Keywords

1 Introduction

In the internet era, online social networks (OSN) are one of the major platforms of communication (see Lazer et al. 2009), supporting place-independent social life; however, recent findings suggest that geographical location of users strongly affect network topology (Takhteyev et al. 2012). Although on the one hand cyberspace is clearly present in the vanishing distance dependent costs of online telecommunication, leading to the claim of the “Death of Distance” thesis (Cairncross 1997), on the other hand the role of geographical location and distance is not clear at all regarding online communication and online involvement itself, because internet seems to stimulate local offline communication (Storper and Venables 2004) and users mostly interact with their strongly connected cliques but are also able to extend their interactions to more distant places than ever before (Wellman 2002). It seems that physical place and distance has a determining power on online communities (Liben-Nowell et al. 2005), and internet infrastructure (Tranos and Nijkamp 2012).

The above mentioned debate raised the question that to what extent an online social network is spatially bounded. Does proximity matters or OSNs are realized forms of absolute spatial independency? To see it clearer we should note that social network sites are supplemental forms of communication between people who have known each other primarily in real life (Ellison et al. 2006) and OSNs are “biased versions of real-life networks” (Ugander et al. 2011). We claim that virtual space and physical world are strongly interrelated, since it is assumed that flesh and blood users document their offline friendships in the online environment. According to this statement online social networks should be geographically determined, but it is still unclear what spatial motives are decisive in the formation of an OSN. Therefore, the following paper has the aim to give evidences how geography influences OSNs by analysing one of the most important spatial factors of network evolution: the proximity.

2 The Dateset

The following analysis was made by the application of data of the once largest Hungarian online social network site, named iWiW (International Who Is Who). The iWiW was launched in April 2002 and the service became highly popular and reached a few hundred thousands of people by 2005. By the introduction of new functions in 2005–2006 the number of registered users grew rapidly from 1.5 to more than 4 million until December 2008. Later, the website could not meet the challenges of competing with market-leading OSNs (namely Facebook) and, after a long declining period, the service was shut down on June 30, 2014.
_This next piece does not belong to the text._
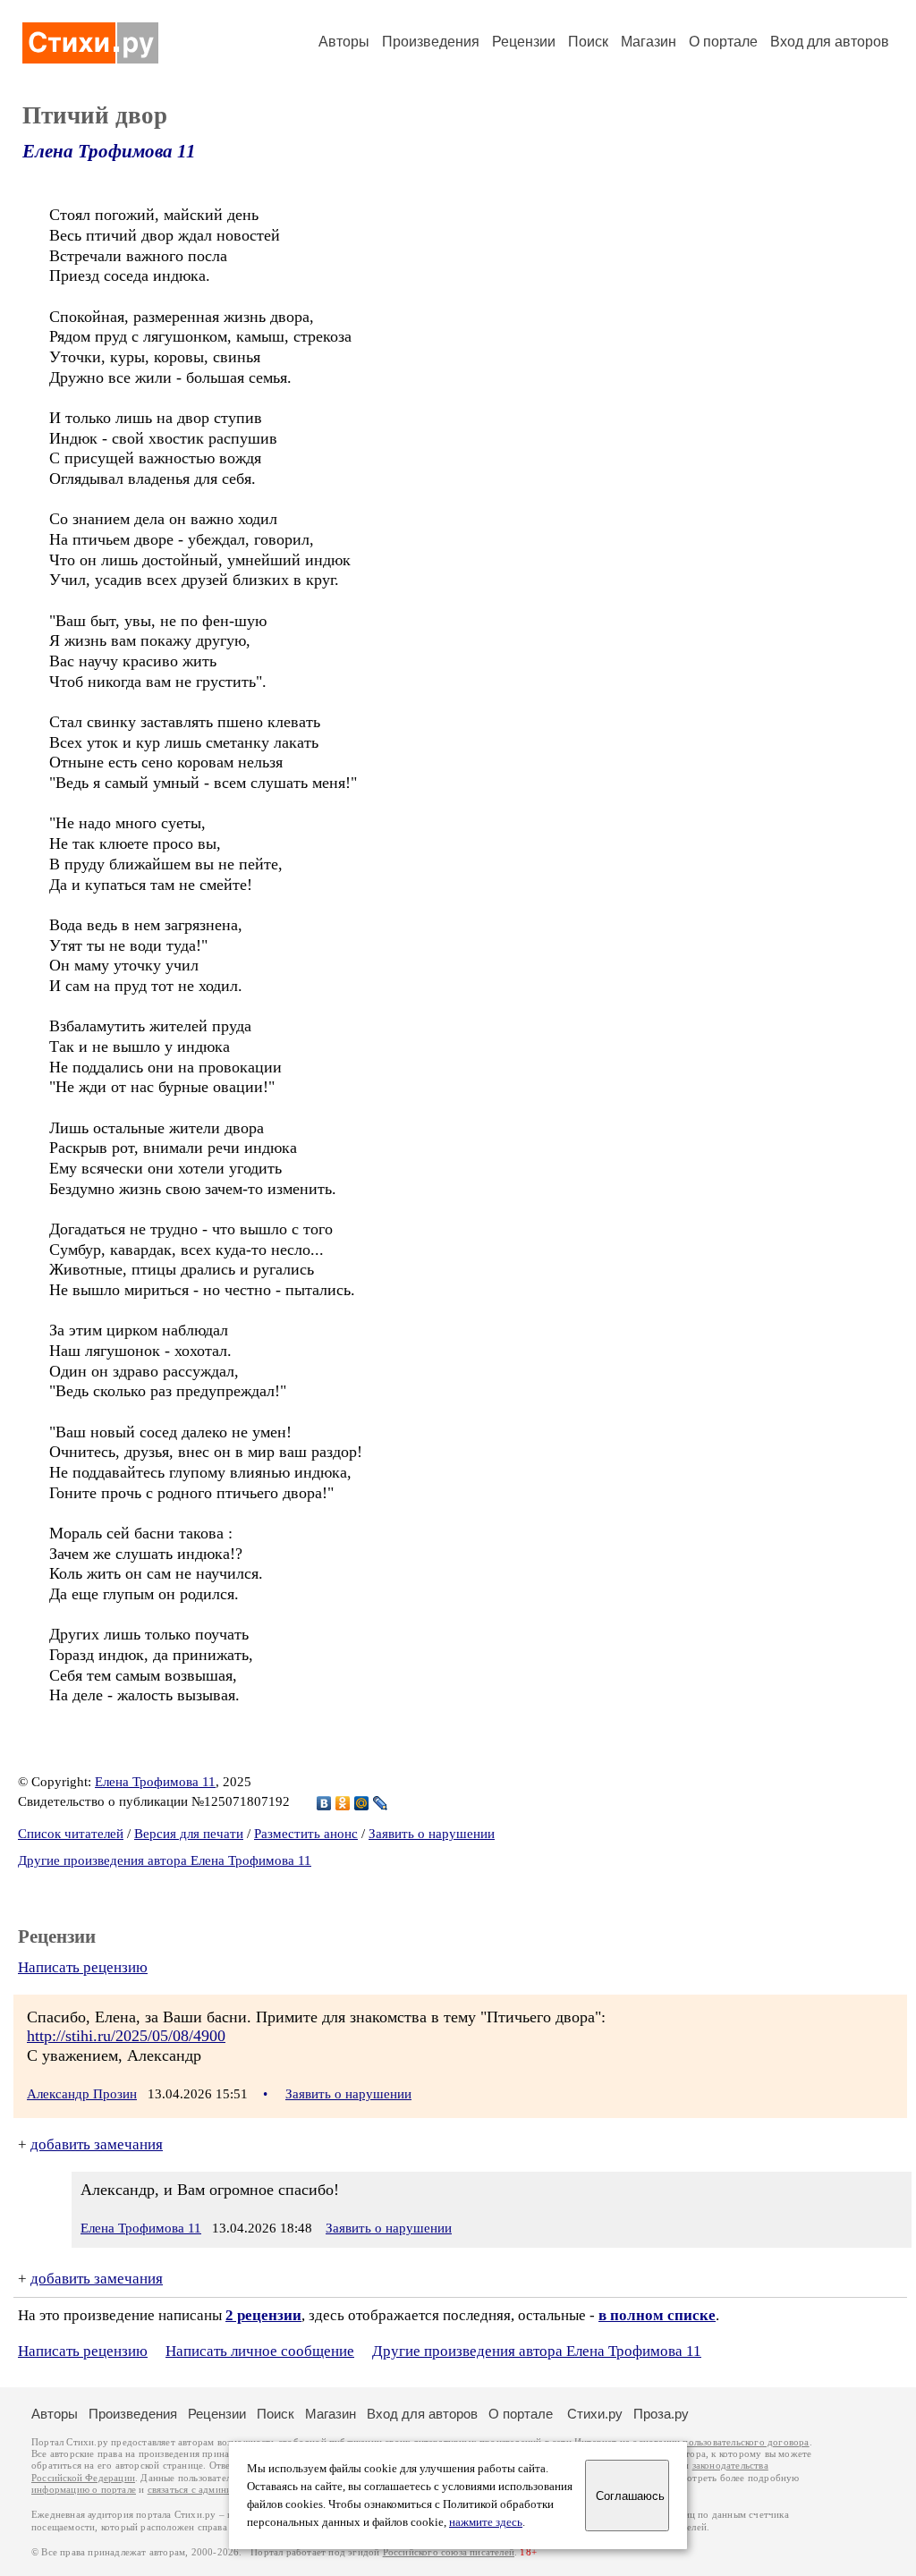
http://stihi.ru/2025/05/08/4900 (126, 2036)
The examinations were based on a data collection for January 2013 (and provided for research purposes by the data owner company). Location of users was defined by profile information, which is occasionally considered to be problematic in papers focusing on OSN user and social media content localization (Hecht et al. 2011). In iWiW, however, it was compulsory to choose a town of residence from a scroll-down menu when registering as user; thus, location is documented in every profile. This place could be easily changed afterwards and certainly there was no eligibility check. One might consider our location indicator based on user profiles a biased and occasionally updated census-type data. The geolocated individual user data have been summed up to the level of cities, and because user profile information also contained friendship data (data of people a user is in connection with), we could draw the connectivity network of the cities as well. This was registered in the database in forms of settlement pairs.
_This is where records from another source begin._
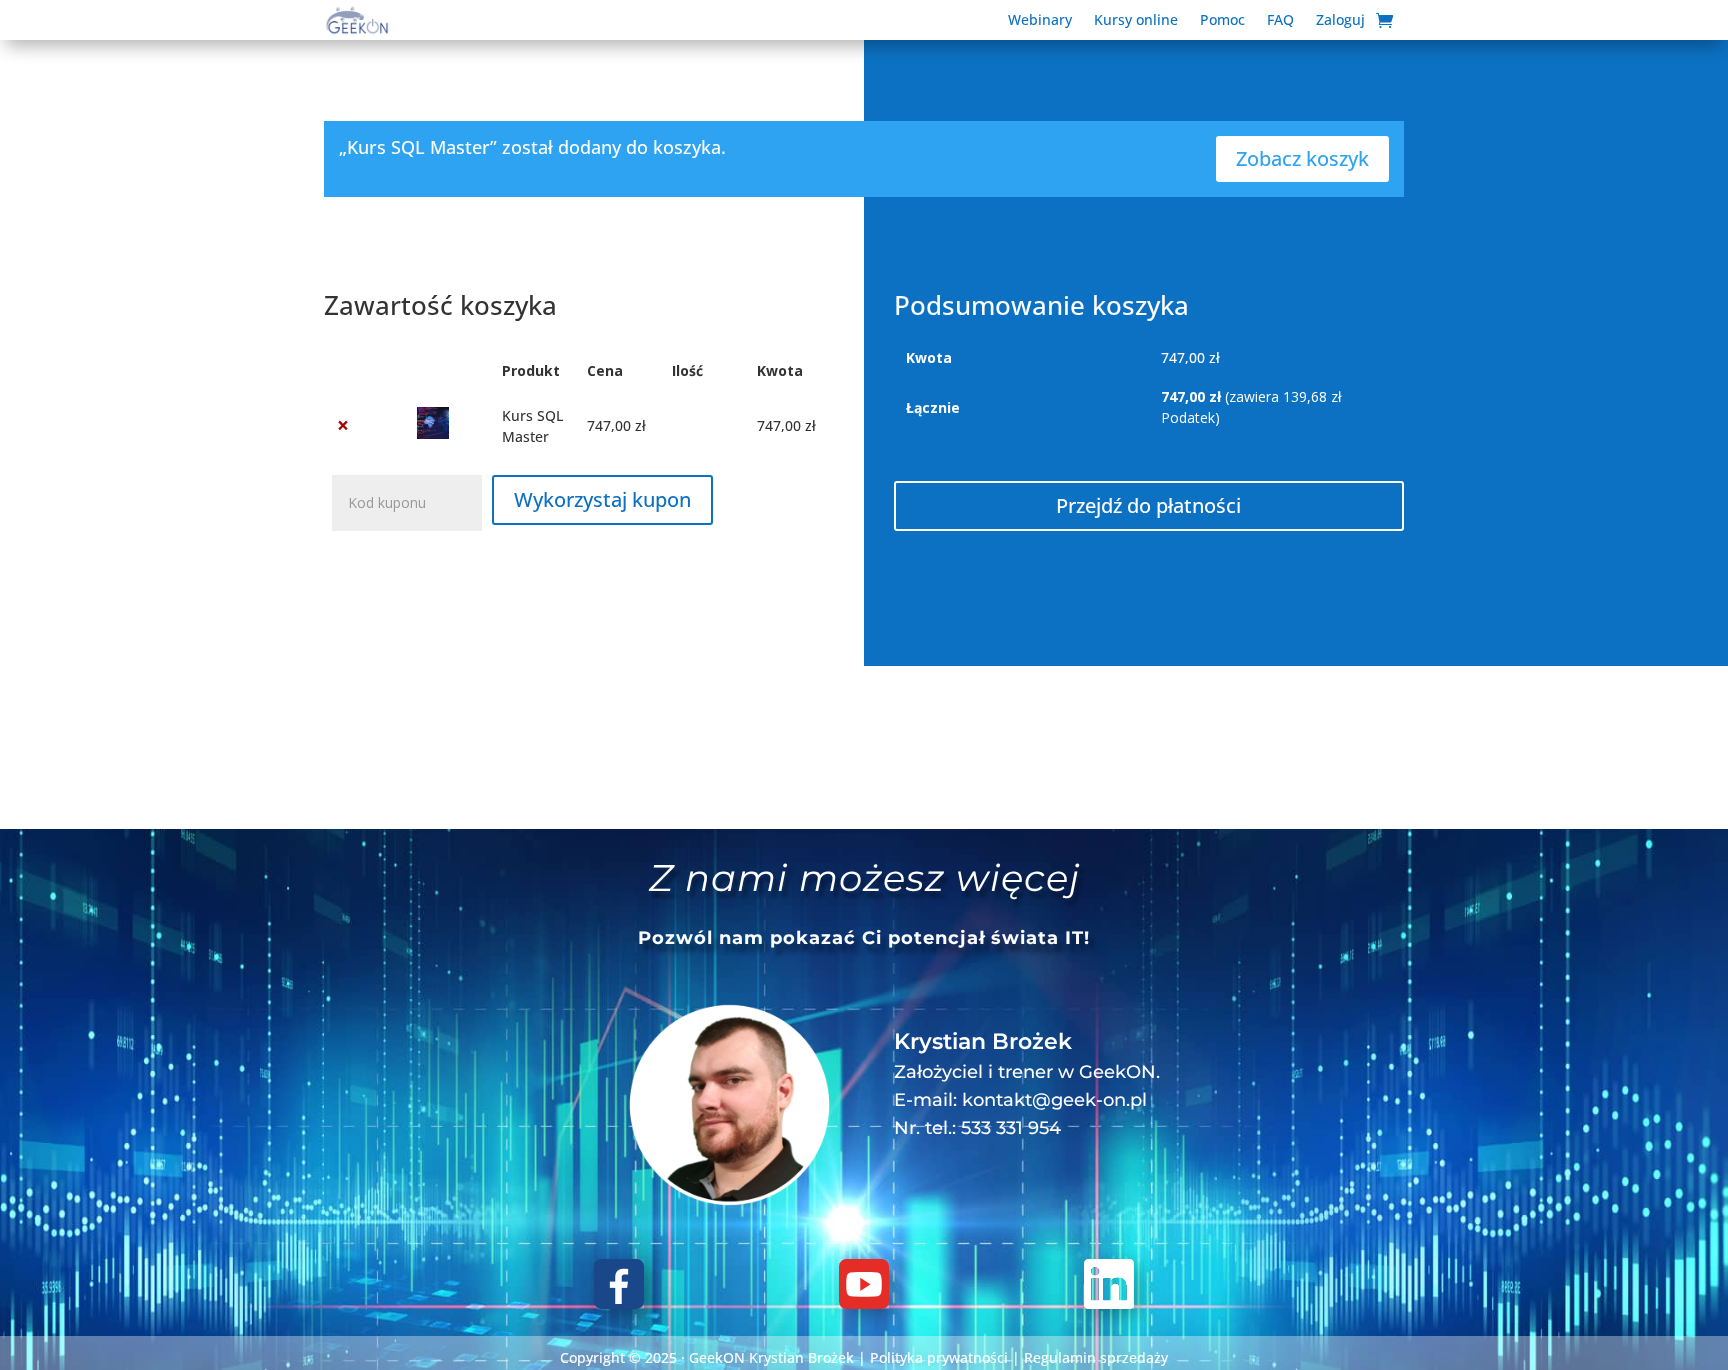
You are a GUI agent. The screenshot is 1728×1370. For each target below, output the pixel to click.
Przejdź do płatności (1148, 505)
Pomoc (1222, 21)
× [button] (343, 425)
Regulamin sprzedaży (1096, 1357)
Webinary (1040, 21)
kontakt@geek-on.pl (1054, 1100)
Altogether 2562 cities had active user data with a sum of 4,058,505 users. The users have established 785,841,313 friendship ties in the website, out of which 369,789,373 ties remained within settlement borders (considered as intra-city loops) and 415,653,749 ties were established between users from two distinct settlements. Concerning the city-level aggregated data, the network database covered 1,369,978 settlement-to-settlement pairs.

Additionally, data were appropriate to trace the evolution of the network in time. Until the very late periods of iWiW life-cycle, new users could register a profile only after an invitation had been sent from a member. The ID of the inviter was involved in each user’s profile. Therefore we were able to trace the diffusion of iWiW across time and space because we know not only the location of each new user, but also the location from where the invitation was sent to each new user, and the timestamp of the acceptance of the invitation. In that way, we could investigate more than 2.7 million geo-located invitations between April 2002 and June 2012. Since our data was collected in 2013, inviter ID was missing in cases when the profile of the inviter was already deleted or the profile was registered after June 2012 when invitation wasn’t needed anymore for registration, therefore the following analysis was performed for data between 2002 and 2012. Concerning the number of invitations from 2002 until the end of 2005 only 1–2 thousand invitations were sent by members per month. Then, the number of invitations jumped to more than 50,000 monthly and increased to a peak about 90,000 invitations per month until the middle of 2007. After that period invitations per month started to decrease rapidly. Although free registration was also introduced in 2012, this previously only mode of diffusion remained the major means of spreading.

3 Space-Time Evolution of the Network: The Importance of Proximity

According to the main findings of the international literature (Oh et al. 2008; Lan et al. 2011; Takhteyev et al. 2012) we assume that the evolution of our OSN has also followed certain geographical characteristics. Our general assumption is that the formation of new connections between old and new members is largely depending on distance between them. Although it is possible to get in connection with anyone in networks of the cyberspace, we still believe that the majority of new friendships are evolving among closely located people. Naturally, there are exceptions, but the share of random or not proximity-driven new connections is expected to be small.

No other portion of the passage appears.